Written request 1:
Reproduce every one of the records from the one containing "Exchange & Refund Policy (111, 1311)" down to the one containing "Đặc điểm nổi bật (500, 799)", the requests among them included, and add 18 to each number in the answer coordinates. Give only those records.

Document:
__________
By day my father worked as a longshoreman and at this time most musicians had day jobs away from music. His band had probably more great musicians in it than any other I have heard of, such guys as Buddy Bolden, King Oliver, Big Eye Louis Nelson and many others I could name, and this was great for me though at the time and for many years afterwards I had no idea that they would be recognised as pioneers or makers of jazz history. By now I was playing trumpet pretty well, my father having convinced my mother that it could be done without my having my cheeks puffed out or my neck protruding! I kept getting compliments from neighbours about my playing too and I think that my mother rather went for this.

Those parade jobs with my father meant a lot of walking. At first he would arrange for me to meet the band at some corner and then I could come in and play a number, generally getting a lot of applause, though whether for being good or just because I was a youngster is something I don't know. After a while I went all the way in the parades, walking miles and miles, and I just grew up in this setting. At one time Louis Armstrong and I happened to be in my father's band, on a parade - I just realise now what a brass section that could have been with Louis, my father, and myself - and already Louis was great and because he squeezed me I played as well as I could. My father wasn't a great jazzman but he had lots of power and was a fine musician as far as reading and organising was concerned, in addition to being an outstanding conductor. He brought a lot of guys into New Orleans from such places as Tipita and Morgan City, and at one time had two brothers of his in the band, Sam and George Allen. I've seen several early New Orleans photographs of parade bands where the drummer is listed as unknown, but it was my uncle, George Allen. We also had an uncle in Burbeck City, which is across the river from Morgan City, same as Algiers and New Orleans, by the name of Ezekiel Mack, and though I never did hear him personally I was told he could play well. Then, on my mother's side, an aunt of mine was a very fine organist and pianist who used to play in the church a lot. That gave me the chance to play in the church as well, on such numbers as What a friend we have in Jesus. That was my crip at that time - when I say crip, I mean my outstanding number.

Nowadays lots of people ask me about Louis, and as I remember they had a lot of great trumpeters around New Orleans but Louis was already coming up to top them all when I was a boy, though at the time I didn't pay too much attention - like, if I was to live this over, I'd have the same life again but would pay more attention to what was going on. Still, Louis was really great then, along with Buddy Petit and Henry Rene, and I admired, Louis, Rene and Chris Kelly, though I never did go for playing with the plunger myself like Chris, learning how to growl without one.

Most of the bands at this time played spirituals, because they believe in sadness at birth and rejoicing at death. That's why they went in for big parties when someone was dead, and everybody would have a band for a funeral, it didn't matter whether they were poor or had a lot of money or belonged to a lot of clubs and societies. If you belonged to four or five societies or clubs, you had four or five bands. If you didn't belong to any, they would put a saucer on your chest - the deceased's chest that is - and others would walk into view the body and contribute five, ten, fifteen or twenty cents, or a quarter, whatever could be spared. Now whatever was raised, you got a band to coincide with this, musicians getting three dollars for a parade and the leader four dollars, the extra dollar being for phone calls, or if the band already had a gig on the same day then the dollar was clear. Talking of phone calls, it wasn't like it was today then, for the number of people with phones in New Orleans was not all that great and the lines seemed to be always open so you could talk as long as you wanted for a nickel. My father always gave the number of our local grocery store where the owner, a very kind guy, would call anyone to the phone that was wanted. If a call came through for my father he would go to the front of the shop and holler his name, then neighbours would shout from house to house until it reached us. Maybe then my father would have to get dressed properly to go and take the call, but nobody ever seemed to mind waiting and it was still all done for a nickel! Usually calls were about jobs and I would go along with my father to get the men for a funeral or parade or whatever it was, and if it was during the carnival days or Mardi Gras there would be a shortage of available men and my father would be foraging about in the places out in the country, picking up musicians like Punch Miller or Papa Celestin to fill in...
__________
Excerpted records:

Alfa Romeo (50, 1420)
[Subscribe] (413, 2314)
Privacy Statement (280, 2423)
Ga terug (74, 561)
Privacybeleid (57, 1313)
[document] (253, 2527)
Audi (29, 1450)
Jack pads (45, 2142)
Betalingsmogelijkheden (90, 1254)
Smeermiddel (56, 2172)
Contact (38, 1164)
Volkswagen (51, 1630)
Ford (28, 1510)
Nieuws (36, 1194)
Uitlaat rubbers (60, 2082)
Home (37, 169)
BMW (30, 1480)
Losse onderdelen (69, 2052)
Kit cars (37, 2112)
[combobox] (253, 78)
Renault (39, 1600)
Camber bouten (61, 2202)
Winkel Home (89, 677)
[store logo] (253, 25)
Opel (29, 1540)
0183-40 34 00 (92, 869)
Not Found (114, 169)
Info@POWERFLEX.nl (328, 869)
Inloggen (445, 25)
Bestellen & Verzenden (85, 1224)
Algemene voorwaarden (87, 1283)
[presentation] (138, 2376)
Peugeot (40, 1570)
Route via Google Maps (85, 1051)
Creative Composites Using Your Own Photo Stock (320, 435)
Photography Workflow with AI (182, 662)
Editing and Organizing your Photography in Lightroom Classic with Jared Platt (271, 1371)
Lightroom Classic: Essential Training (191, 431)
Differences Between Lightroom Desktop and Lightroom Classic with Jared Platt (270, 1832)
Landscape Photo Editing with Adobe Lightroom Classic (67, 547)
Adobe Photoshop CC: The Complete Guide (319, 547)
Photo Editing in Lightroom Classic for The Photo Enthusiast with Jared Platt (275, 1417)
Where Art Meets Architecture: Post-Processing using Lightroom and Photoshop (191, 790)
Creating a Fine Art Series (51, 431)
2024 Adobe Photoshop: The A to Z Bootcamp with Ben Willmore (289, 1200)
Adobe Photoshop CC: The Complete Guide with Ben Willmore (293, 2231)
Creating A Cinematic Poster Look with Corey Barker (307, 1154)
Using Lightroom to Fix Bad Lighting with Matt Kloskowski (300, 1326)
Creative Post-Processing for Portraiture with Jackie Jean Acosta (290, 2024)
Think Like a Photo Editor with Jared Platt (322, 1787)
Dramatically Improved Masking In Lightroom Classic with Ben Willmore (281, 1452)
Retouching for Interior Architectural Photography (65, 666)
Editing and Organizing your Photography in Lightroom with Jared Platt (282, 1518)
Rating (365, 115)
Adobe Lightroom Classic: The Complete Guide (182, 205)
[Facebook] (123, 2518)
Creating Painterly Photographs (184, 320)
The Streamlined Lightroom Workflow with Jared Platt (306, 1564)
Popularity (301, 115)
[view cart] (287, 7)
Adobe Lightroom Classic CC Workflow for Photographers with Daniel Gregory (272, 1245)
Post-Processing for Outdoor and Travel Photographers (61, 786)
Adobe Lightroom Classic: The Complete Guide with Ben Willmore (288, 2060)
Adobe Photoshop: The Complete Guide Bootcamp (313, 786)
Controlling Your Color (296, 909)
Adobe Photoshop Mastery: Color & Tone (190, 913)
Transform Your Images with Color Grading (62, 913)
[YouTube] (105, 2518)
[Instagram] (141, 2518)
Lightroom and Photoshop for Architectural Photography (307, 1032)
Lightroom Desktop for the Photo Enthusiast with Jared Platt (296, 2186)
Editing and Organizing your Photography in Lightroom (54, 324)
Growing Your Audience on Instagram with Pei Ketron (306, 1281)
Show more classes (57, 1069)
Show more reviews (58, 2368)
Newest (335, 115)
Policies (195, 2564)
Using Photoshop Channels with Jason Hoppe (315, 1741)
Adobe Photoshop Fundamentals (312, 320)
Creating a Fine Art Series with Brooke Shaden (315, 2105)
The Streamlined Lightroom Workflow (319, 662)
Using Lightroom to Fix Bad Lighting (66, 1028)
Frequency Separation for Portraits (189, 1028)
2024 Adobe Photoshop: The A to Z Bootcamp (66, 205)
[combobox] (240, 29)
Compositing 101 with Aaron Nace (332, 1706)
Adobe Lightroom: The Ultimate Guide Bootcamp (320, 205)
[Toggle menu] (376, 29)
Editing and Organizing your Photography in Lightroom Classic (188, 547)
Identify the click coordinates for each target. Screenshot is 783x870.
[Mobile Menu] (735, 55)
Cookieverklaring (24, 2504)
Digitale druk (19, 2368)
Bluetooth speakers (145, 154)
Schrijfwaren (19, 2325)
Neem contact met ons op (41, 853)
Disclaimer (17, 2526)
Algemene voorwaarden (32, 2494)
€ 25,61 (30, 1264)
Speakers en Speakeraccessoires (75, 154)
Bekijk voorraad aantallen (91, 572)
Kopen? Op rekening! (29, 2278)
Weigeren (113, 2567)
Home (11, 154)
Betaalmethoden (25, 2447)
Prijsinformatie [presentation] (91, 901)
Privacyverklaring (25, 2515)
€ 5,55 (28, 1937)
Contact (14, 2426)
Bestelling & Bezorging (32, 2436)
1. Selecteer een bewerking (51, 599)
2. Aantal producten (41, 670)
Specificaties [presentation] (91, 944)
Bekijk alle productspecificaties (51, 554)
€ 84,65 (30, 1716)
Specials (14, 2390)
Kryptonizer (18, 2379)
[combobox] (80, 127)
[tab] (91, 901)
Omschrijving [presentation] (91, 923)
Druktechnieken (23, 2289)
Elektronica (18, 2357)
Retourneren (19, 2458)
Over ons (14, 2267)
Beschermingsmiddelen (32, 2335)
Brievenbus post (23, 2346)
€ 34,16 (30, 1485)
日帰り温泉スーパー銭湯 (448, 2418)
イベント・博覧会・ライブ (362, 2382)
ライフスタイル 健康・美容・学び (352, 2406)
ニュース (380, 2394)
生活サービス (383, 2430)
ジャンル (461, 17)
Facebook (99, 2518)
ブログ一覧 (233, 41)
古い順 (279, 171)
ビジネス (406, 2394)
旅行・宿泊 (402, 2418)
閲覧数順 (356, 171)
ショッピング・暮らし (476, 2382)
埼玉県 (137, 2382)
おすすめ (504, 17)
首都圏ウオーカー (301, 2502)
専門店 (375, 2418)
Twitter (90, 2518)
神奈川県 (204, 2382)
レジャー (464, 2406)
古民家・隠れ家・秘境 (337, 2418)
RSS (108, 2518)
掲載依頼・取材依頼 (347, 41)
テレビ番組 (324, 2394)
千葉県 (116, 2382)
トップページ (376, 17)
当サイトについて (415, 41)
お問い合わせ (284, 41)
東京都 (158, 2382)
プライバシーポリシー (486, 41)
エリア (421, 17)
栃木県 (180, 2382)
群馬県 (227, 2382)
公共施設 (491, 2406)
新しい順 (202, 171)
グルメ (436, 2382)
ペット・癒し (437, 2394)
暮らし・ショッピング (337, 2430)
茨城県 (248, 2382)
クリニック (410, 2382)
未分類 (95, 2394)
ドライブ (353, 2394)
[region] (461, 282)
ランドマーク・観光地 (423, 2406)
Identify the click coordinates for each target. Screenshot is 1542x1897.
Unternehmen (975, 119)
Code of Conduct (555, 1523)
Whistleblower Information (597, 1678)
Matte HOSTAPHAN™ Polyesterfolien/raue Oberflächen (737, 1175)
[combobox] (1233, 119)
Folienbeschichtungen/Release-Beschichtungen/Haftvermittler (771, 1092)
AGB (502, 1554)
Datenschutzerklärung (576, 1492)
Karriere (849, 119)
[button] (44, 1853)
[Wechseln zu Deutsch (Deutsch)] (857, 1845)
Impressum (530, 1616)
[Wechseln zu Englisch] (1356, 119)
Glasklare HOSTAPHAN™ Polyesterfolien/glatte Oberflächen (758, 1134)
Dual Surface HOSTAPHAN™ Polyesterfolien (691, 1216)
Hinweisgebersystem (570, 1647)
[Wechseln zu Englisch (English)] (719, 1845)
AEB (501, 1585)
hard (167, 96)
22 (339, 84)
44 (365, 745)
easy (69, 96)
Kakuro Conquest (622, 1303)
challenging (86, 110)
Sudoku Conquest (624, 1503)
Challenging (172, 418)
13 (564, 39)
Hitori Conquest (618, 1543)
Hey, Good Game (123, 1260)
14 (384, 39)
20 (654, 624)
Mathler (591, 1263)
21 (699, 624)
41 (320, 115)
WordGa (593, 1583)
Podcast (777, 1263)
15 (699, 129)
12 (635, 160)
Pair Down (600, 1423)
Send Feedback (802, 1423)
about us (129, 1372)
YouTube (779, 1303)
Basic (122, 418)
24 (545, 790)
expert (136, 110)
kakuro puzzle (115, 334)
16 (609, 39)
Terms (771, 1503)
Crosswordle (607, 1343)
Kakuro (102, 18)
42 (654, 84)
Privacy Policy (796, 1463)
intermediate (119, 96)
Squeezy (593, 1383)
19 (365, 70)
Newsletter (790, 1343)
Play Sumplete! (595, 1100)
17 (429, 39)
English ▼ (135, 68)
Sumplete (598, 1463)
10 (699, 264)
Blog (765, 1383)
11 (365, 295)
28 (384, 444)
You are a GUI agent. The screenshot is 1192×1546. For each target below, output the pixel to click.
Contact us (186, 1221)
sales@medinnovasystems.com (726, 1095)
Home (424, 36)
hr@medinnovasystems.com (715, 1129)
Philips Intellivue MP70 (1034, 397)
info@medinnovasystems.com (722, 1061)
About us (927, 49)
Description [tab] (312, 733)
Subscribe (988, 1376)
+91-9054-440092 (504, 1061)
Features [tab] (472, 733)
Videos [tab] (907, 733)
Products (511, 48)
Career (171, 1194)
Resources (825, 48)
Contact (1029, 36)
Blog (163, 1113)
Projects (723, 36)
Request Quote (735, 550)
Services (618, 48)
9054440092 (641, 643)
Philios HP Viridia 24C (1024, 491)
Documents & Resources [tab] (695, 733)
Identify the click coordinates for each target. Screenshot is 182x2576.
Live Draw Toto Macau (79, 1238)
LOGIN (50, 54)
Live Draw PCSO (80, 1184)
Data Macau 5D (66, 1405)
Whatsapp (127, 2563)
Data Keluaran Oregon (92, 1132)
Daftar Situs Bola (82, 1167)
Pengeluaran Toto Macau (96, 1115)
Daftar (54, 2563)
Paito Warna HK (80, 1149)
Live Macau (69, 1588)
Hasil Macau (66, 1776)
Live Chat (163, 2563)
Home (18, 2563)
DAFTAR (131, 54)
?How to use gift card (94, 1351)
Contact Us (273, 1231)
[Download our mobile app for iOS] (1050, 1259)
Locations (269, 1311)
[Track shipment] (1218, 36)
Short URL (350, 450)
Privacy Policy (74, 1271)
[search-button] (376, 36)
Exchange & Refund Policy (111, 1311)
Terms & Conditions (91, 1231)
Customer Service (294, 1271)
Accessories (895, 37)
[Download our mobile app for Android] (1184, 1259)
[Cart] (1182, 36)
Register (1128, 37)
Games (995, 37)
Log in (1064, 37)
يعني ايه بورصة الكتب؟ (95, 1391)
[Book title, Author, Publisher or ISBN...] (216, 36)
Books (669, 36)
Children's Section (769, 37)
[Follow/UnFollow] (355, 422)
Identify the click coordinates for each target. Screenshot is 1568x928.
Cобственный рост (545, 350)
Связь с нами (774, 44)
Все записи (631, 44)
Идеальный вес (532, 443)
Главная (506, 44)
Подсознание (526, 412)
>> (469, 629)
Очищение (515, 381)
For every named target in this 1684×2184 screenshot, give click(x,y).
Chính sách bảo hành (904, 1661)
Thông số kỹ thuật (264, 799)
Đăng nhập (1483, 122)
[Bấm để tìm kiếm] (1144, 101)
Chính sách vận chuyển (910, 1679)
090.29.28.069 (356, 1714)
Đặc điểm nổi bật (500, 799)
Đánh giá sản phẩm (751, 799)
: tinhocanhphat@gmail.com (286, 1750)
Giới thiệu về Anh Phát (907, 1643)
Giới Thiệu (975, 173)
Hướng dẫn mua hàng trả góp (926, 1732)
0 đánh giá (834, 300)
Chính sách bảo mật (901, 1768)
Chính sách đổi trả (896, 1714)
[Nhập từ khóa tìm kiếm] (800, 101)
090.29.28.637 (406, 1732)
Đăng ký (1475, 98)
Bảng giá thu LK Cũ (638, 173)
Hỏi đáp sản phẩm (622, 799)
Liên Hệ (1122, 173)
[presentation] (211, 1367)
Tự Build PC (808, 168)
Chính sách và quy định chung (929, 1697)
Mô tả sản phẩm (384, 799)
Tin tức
__________
Written request 2:
Copy the New Orleans memoir word for word, everything from "By day my father" down to "went for this.".

Exercise solution 1:
Exchange & Refund Policy (129, 1329)
Terms & Conditions (109, 1249)
Customer Service (312, 1289)
Accessories (913, 55)
[Download our mobile app for Android] (1202, 1277)
[Cart] (1200, 54)
Register (1146, 55)
Games (1013, 55)
Log in (1082, 55)
يعني ايه بورصة الكتب؟ (113, 1409)
[Book title, Author, Publisher or ISBN...] (234, 54)
Books (687, 54)
Children's Section (787, 55)
[Follow/UnFollow] (373, 440)
Identify the click coordinates for each target. Screenshot is 1568x928.
Cобственный рост (563, 368)
Связь с нами (792, 62)
Все записи (649, 62)
Идеальный вес (550, 461)
Главная (524, 62)
Подсознание (544, 430)
>> (487, 647)
Очищение (533, 399)
For every named target in this 1684×2184 screenshot, give click(x,y).
Chính sách bảo hành (922, 1679)
Thông số kỹ thuật (282, 817)
Đăng nhập (1501, 140)
[Bấm để tìm kiếm] (1162, 119)
Chính sách vận chuyển (928, 1697)
090.29.28.069 (374, 1732)
Đặc điểm nổi bật (518, 817)

Exercise solution 2:
By day my father worked as a longshoreman and at this time most musicians had day jobs away from music. His band had probably more great musicians in it than any other I have heard of, such guys as Buddy Bolden, King Oliver, Big Eye Louis Nelson and many others I could name, and this was great for me though at the time and for many years afterwards I had no idea that they would be recognised as pioneers or makers of jazz history. By now I was playing trumpet pretty well, my father having convinced my mother that it could be done without my having my cheeks puffed out or my neck protruding! I kept getting compliments from neighbours about my playing too and I think that my mother rather went for this.